Ok, Ok, Ok. Something’s wrong, REAL wrong. It’s going to be pretty frickin’ hard for me to do my job here. I just can’t see any way this struggle is going to be massive, classic or bruising.

It’s a mid table clash – no-one’s going up, no-one’s going down, literally nothing is riding on the result. There’s no match-ups for representative honors, or scores to settle. This isn’t going to be an arm wrestle, the cocking players are warming up like they’re going to ENJOY THEMSELVES out there. Whoop-de-fuck, get the monopoly board out.

I might as well head home and clear the bottles out of my bed.

I mean, it’s Super Shitting Sunday. The crowd expect some bone crunching action, and yet, it looks as exciting as nine hours in Rotorua International’s transit lounge. I’ve done it, I know.

The coaches? Those fuck-knuckles have a – get this – mutual professional respect. Fuck it. There’s been no outbursts, no slagging, no argument over who’s the underdog. Come ON! I was *this close* to shitting in a bag and cycle couriering to the dugout, let me tell you.

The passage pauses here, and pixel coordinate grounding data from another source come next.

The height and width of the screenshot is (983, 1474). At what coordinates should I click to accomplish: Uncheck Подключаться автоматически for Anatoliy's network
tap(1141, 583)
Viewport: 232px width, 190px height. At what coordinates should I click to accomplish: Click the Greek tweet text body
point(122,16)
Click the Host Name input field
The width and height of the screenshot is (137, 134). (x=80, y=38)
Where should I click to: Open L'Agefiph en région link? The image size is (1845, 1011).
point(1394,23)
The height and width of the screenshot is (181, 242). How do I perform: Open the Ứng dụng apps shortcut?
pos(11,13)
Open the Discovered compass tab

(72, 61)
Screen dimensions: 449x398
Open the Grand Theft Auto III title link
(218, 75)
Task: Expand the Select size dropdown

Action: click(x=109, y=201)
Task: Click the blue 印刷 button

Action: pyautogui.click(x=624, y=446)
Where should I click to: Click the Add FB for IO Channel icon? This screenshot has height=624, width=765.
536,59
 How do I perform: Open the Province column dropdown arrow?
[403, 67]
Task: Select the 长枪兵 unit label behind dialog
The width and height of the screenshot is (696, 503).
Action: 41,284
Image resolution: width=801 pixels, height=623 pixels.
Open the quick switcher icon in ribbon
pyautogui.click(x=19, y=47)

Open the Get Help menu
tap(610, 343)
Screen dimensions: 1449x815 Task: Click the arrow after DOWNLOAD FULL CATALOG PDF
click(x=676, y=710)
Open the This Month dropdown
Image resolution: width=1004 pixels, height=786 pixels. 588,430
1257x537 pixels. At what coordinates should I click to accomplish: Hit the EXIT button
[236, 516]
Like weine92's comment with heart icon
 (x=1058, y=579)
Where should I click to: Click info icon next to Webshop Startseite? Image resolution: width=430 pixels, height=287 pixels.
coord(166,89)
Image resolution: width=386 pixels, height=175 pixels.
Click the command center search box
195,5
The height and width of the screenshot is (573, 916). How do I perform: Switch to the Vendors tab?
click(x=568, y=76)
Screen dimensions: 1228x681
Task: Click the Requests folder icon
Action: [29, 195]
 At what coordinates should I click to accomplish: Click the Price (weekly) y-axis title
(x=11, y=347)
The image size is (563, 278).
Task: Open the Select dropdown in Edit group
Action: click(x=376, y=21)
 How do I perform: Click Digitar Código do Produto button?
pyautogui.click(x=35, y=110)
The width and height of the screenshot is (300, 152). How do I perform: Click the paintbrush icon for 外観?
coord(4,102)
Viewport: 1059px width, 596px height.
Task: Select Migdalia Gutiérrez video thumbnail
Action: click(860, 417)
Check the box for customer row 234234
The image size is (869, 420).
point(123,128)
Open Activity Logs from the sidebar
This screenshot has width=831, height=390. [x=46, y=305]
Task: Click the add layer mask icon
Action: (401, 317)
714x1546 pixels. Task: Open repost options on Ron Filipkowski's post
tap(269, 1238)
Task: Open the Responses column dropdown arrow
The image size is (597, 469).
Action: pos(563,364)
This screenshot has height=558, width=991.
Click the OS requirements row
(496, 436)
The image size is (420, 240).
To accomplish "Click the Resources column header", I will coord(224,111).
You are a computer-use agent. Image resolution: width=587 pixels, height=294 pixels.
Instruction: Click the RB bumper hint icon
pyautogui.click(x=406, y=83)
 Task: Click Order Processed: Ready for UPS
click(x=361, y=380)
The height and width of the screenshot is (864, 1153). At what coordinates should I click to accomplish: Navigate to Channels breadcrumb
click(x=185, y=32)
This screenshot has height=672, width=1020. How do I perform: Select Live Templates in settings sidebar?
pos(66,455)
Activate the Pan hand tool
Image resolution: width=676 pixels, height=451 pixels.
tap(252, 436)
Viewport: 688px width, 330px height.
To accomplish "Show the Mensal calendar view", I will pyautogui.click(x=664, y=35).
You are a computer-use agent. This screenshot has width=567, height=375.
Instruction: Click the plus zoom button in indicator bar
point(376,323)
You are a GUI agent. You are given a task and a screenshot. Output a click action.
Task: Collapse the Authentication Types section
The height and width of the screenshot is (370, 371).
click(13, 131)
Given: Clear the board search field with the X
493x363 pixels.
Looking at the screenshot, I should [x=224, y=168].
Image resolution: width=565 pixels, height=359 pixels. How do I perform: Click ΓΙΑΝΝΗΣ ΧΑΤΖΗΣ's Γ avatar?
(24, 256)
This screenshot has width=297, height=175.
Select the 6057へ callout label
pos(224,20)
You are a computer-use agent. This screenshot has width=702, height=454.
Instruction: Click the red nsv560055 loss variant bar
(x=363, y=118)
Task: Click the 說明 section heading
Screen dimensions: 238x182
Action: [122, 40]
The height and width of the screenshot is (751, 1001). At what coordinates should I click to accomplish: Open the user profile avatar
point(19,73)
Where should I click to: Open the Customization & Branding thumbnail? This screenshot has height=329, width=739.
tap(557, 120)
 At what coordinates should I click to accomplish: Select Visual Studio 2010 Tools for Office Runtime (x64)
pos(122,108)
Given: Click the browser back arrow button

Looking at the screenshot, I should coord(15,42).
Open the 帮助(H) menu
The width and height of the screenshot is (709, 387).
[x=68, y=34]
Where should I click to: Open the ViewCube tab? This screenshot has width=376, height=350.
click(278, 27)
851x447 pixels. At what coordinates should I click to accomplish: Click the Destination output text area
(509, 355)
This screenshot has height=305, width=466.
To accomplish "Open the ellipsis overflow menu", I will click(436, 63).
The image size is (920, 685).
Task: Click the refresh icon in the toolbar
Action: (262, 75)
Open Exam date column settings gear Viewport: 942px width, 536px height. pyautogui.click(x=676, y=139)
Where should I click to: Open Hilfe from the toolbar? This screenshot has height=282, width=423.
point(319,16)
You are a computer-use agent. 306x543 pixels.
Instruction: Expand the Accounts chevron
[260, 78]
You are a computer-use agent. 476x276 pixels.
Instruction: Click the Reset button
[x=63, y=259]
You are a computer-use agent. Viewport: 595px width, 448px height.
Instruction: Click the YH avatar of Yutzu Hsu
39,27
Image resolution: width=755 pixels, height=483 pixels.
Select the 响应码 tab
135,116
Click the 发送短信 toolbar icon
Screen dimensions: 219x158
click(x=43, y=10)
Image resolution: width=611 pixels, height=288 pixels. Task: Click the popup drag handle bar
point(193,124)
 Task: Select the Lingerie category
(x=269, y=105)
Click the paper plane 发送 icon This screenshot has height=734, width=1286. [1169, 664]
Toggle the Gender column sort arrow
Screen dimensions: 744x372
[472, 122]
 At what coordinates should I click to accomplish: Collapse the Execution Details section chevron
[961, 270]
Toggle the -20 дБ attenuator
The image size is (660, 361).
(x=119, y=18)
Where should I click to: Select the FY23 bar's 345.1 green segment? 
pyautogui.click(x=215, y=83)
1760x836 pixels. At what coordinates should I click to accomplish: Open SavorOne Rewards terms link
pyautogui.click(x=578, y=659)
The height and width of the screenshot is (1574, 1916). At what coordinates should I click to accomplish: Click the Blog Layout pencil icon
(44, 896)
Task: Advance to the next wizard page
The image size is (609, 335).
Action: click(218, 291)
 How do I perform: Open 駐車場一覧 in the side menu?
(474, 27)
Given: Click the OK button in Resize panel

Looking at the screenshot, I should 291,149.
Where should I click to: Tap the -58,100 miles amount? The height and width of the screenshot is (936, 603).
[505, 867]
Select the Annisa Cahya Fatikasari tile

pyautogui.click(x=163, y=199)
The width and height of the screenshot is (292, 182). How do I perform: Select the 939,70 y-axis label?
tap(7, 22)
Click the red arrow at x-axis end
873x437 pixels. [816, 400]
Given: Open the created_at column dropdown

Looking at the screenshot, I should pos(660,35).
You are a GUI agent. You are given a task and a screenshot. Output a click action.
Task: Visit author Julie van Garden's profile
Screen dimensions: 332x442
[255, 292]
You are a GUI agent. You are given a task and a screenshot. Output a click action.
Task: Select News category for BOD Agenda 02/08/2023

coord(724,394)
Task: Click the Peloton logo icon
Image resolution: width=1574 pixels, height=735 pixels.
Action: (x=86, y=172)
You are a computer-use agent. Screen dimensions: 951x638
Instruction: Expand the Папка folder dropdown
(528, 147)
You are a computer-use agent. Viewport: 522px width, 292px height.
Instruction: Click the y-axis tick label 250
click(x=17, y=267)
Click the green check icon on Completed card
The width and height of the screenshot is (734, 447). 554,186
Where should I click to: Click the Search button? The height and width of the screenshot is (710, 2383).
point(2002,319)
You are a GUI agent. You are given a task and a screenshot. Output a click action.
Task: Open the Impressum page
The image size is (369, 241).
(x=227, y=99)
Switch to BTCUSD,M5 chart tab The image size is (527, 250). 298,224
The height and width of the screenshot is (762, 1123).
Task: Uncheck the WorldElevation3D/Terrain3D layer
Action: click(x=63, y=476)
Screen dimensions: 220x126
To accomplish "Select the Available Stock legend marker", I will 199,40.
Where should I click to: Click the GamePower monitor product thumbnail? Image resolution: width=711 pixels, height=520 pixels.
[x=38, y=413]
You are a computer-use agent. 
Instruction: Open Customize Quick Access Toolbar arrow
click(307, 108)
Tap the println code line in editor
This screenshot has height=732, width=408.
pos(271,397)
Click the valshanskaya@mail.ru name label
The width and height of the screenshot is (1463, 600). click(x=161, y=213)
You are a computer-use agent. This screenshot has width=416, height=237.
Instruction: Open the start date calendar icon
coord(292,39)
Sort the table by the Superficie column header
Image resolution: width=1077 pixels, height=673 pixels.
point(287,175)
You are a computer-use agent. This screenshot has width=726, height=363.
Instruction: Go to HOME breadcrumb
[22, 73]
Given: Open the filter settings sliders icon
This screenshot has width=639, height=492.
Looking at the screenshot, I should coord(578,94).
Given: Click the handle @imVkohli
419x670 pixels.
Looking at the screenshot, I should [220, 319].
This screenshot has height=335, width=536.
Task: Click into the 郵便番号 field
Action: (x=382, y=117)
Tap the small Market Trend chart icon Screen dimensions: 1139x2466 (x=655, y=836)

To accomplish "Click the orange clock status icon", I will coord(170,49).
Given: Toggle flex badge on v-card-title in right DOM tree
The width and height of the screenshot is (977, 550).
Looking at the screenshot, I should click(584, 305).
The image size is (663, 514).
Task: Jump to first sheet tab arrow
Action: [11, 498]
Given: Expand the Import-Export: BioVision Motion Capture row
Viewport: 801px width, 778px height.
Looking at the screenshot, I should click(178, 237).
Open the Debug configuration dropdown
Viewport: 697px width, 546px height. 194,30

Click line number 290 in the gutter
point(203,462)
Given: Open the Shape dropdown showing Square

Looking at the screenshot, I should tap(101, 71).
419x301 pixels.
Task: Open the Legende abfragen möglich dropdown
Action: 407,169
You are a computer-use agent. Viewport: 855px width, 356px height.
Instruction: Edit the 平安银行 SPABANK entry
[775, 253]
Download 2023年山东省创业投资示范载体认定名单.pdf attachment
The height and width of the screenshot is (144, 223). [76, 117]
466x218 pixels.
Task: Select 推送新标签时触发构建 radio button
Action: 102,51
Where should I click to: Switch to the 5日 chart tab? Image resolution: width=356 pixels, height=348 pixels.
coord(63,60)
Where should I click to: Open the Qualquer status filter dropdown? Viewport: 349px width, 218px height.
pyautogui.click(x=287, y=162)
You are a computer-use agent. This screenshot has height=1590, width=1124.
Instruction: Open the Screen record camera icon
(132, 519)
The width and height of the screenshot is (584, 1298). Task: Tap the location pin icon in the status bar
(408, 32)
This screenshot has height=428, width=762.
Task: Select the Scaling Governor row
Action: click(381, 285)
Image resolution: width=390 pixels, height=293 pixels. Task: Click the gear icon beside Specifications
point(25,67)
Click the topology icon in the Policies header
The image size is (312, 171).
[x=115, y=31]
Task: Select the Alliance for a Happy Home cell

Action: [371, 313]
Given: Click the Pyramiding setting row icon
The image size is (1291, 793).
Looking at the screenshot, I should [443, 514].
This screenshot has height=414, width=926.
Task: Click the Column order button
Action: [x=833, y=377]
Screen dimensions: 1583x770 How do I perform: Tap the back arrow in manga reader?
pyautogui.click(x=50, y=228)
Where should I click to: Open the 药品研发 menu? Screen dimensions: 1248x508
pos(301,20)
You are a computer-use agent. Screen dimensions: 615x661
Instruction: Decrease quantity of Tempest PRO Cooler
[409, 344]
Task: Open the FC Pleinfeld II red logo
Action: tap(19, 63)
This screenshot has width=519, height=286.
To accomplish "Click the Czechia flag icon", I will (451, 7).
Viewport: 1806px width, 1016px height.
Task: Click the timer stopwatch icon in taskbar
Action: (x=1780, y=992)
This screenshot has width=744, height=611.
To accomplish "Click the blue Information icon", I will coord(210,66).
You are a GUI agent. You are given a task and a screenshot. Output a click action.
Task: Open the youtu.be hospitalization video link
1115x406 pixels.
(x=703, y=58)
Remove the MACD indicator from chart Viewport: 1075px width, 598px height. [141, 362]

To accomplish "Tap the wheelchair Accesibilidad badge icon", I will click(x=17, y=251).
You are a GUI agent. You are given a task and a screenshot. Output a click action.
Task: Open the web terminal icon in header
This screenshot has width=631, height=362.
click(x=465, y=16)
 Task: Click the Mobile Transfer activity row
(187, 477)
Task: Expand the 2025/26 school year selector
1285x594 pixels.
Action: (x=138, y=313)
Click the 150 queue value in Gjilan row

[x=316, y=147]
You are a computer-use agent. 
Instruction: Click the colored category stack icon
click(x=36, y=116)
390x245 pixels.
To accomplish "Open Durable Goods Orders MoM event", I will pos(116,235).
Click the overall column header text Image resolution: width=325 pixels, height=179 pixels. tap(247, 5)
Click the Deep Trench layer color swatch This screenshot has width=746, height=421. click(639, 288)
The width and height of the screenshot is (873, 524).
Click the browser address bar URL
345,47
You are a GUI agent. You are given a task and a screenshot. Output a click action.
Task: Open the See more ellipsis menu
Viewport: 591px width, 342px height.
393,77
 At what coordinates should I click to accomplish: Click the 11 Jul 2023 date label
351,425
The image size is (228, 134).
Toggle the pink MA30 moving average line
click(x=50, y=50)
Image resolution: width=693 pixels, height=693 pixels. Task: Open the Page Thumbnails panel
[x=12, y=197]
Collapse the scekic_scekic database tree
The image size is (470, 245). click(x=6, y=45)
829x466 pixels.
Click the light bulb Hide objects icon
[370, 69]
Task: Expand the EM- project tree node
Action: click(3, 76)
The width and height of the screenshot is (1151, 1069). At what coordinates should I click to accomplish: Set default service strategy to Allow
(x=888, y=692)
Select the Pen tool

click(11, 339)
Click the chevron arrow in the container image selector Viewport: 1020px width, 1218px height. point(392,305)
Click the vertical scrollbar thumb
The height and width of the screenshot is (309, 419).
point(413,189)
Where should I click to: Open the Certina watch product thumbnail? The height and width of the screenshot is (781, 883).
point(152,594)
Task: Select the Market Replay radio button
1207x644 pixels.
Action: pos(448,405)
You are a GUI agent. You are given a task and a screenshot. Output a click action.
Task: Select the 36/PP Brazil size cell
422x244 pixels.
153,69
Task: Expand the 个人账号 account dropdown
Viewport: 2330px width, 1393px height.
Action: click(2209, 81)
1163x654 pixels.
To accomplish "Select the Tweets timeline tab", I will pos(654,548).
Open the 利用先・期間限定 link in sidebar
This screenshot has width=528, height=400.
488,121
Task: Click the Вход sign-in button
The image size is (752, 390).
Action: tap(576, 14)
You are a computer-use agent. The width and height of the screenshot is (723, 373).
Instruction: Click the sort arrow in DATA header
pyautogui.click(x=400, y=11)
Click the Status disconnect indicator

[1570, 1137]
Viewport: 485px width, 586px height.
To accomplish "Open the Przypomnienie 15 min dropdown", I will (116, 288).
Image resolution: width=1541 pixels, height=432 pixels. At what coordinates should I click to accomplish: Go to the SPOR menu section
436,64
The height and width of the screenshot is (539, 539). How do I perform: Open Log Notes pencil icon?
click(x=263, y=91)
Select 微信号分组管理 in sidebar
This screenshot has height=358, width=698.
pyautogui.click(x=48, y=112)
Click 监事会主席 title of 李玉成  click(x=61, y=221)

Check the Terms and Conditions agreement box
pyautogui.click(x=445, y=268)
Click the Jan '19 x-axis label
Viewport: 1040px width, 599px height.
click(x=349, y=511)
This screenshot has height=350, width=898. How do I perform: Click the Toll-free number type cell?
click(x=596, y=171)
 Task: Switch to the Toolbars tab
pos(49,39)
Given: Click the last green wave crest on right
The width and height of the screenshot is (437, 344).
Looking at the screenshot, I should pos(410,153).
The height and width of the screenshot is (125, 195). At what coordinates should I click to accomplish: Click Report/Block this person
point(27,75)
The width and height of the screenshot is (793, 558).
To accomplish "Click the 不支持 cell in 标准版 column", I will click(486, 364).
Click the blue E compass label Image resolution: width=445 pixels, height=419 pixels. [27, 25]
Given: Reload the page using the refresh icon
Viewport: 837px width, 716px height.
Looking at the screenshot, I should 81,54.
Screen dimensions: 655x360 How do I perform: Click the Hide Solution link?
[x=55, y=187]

That would have mixed things up a bit.

So fucked.

I’m not seeing a range of options here. If this struggle isn’t going to be titanic, that means I’ve showered for NOTHING. I even got ClearEyes from the night chemist on the way home last night. If anyone wants to cock punch a prop and blame it on the opponent’s full back, I’ve got some Sky City chips up here for ya.

Ah fuck it, what’s the point? This match is going to be as much fun as my engagement. Let’s just do a bomb threat and head to the Cossie, they’ll be cranking on a Sunday. Can anyone do an Irish accent?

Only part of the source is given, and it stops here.